Dans la sage du « Retour à la terre », Larssinet, dessinateur issus d'une banlieue typique débarque avec sa casquette, son chat traumatisé, ses ordinateurs et sa compagne aux Ravenelles, sorte de Champignac en Cambrousse. Il doit trouver le moyen de s'intégrer dans ce pur coin de terroir avec ses autochtones pittoresques, leurs fêtes du cochon et leurs eaux de vie redoutables. Il doit surtout dépasser l'adolescence attardée et fonder enfin une véritable famille. Il doit jeter ses cartons, prendre des responsabilités dans la communauté et, aboutissement logique, devenir père en suivant les conseils de Laurence Pernoud ®.

 

Dans ce qui est pour moi son oeuvre la plus aboutie, tout à la fois la plus ambitieuse et la plus belle, « Le Combat ordinaire », Marco, photographe, est confronté à plusieurs dilemmes majeurs. Exposer avec un homme qu'il admire mais qui se révèle un beau salaud. Protéger son indépendance tout en s'impliquant dans une véritable relation amoureuse. Apprendre à vivre avec les gens sans les juger. Il y a deux très beaux épisodes. Dans le premier, il développe une amitié avec un vieil homme débonnaire qui se révèle avoir été officier et tortionnaire en Algérie. L'homme dit avoir changé et demande simplement que ce soit accepté. Dans le second, variation sur le même thème, il photographie des amis de son père, ouvriers sur un chantier naval. Alors qu'il essaye de leur donner par son travail une certaine dignité, il apprend que l'un d'eux a voté Front National en avril 2002. Mais il est toujours le fidèle compagnon de chantier. Marco doit dépasser les clichés et accepter les contradictions. Accepter les hommes tels qu'ils sont.

 

Larcenet, ce sont aussi des albums plus franchement comiques, l'homme a fait ses débuts à Fluide Glacial quand même. Il y aura créé Bill Baroud, Pédro le Coati, exploré la vie secrète des super héros injustement méconnus, et livré récemment un guide de la survie en entreprise qui se révèle bien utile. Sortit également il y a peu (2003), « La Légende de Robin des Bois », bande étonnante qui nous montre un Robin vieillit, atteint par Alzheimer lui aussi, braillant des chansons populaires dans la forêt de Rambouillet et traquant le touriste comme les brebis du Génie des Alpages. Plein d'autres encore, Larcenet travaille beaucoup pour notre plus grand plaisir.

 

Apprenez en plus sur le site « pas officiel » mais très complet. Quatre albums sont prévus pour 2006. Maximum bamboule !

Commentaires

cher vincent, j'aime beaucoup larcenet, ainsi que franquin, et je trouve que ce que vous dites est très juste, c'est un auteur qui vit avec son temps et sais le depeindre avec une certaine finesse (bien cachée parfois!)
et puis quand on le voit, on dirait un de ces dessins.

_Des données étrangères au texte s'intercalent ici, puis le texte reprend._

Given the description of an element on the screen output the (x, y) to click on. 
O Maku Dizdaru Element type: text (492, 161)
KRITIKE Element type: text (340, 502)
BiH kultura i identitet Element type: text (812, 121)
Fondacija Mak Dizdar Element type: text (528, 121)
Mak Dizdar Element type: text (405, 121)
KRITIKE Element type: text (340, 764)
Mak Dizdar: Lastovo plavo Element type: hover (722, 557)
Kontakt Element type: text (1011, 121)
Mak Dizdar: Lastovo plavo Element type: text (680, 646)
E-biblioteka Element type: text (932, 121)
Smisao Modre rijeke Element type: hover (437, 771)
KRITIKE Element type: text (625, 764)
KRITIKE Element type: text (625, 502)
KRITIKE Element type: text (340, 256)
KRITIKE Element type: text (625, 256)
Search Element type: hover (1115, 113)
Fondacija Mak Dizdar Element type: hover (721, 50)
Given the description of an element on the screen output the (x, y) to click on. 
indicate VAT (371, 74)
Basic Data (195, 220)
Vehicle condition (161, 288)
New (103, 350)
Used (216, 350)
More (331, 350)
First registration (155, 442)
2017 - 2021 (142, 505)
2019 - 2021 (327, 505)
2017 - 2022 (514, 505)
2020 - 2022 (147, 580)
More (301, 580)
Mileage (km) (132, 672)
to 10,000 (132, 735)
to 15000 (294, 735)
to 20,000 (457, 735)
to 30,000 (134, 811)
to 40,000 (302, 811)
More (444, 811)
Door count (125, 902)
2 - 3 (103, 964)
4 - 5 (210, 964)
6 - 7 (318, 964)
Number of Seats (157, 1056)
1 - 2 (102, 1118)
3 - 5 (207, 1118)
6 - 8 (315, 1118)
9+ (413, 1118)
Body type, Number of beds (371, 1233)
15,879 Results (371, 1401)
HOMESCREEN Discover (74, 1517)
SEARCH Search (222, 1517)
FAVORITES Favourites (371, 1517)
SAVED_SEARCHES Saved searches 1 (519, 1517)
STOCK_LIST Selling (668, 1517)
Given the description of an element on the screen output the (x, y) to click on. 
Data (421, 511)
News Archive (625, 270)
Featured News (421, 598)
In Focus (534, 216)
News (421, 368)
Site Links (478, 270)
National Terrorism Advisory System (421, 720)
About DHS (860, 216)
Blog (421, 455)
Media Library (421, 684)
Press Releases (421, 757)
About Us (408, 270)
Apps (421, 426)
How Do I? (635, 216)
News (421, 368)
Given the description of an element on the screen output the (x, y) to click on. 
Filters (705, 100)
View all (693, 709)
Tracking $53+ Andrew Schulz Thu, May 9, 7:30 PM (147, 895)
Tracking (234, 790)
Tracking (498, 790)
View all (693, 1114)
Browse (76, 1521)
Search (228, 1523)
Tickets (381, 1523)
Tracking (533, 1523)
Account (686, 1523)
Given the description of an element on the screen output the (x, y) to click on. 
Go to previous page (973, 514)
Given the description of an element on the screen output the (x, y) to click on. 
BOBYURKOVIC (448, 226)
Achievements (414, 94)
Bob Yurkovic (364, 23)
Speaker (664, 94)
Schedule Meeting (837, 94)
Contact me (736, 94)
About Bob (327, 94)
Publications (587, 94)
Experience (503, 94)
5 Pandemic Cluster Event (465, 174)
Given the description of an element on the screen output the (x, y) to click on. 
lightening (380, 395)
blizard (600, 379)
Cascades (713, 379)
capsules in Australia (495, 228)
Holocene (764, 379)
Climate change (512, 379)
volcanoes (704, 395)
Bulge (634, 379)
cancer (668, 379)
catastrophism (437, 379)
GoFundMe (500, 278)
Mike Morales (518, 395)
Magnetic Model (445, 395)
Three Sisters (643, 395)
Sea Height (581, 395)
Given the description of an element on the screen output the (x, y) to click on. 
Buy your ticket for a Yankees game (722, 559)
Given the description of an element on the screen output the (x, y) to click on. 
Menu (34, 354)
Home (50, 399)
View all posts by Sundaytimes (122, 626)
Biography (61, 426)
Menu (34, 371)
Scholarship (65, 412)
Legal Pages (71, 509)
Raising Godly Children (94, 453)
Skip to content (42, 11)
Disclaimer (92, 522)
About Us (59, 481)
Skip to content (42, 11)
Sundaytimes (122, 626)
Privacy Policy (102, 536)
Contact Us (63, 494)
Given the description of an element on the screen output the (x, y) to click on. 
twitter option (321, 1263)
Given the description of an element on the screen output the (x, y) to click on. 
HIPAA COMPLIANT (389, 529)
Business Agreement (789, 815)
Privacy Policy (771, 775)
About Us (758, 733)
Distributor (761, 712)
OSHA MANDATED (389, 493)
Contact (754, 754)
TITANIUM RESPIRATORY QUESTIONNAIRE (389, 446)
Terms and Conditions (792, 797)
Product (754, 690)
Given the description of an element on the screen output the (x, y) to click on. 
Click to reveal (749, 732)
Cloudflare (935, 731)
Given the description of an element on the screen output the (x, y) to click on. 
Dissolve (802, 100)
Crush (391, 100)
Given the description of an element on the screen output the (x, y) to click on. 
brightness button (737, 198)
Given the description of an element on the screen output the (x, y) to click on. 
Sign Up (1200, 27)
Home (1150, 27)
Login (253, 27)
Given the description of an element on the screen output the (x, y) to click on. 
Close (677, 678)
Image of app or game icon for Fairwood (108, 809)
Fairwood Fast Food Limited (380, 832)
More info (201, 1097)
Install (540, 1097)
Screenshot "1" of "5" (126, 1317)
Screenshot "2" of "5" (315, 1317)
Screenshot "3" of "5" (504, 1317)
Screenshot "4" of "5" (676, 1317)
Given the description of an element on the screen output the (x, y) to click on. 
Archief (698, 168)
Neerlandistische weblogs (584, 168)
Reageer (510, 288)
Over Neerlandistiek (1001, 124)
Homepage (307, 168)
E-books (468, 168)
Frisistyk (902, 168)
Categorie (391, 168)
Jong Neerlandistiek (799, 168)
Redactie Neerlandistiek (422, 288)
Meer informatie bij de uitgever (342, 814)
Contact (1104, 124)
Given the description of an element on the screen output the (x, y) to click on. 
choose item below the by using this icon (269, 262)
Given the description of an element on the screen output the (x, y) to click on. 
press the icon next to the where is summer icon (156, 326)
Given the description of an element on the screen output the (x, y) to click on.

Écrit par : milou | 03/01/2006

Pour ce qui est de son aspect "réel", maintenant que je l'ai vu en photo sur son blog, je partage tout à fait votre avis ! En fait je m'y attendais un peu, mais il est toujours difficile de faire la part des éléments autobiographiques et de la pure fiction dans des oeuvres comme la sienne.
Sinon, j'ai eu pour Noel (chouette !) l'album sur les super héros méconnus. Très drôle, plutôt face cachée côté finesse, mais quand même très drôle.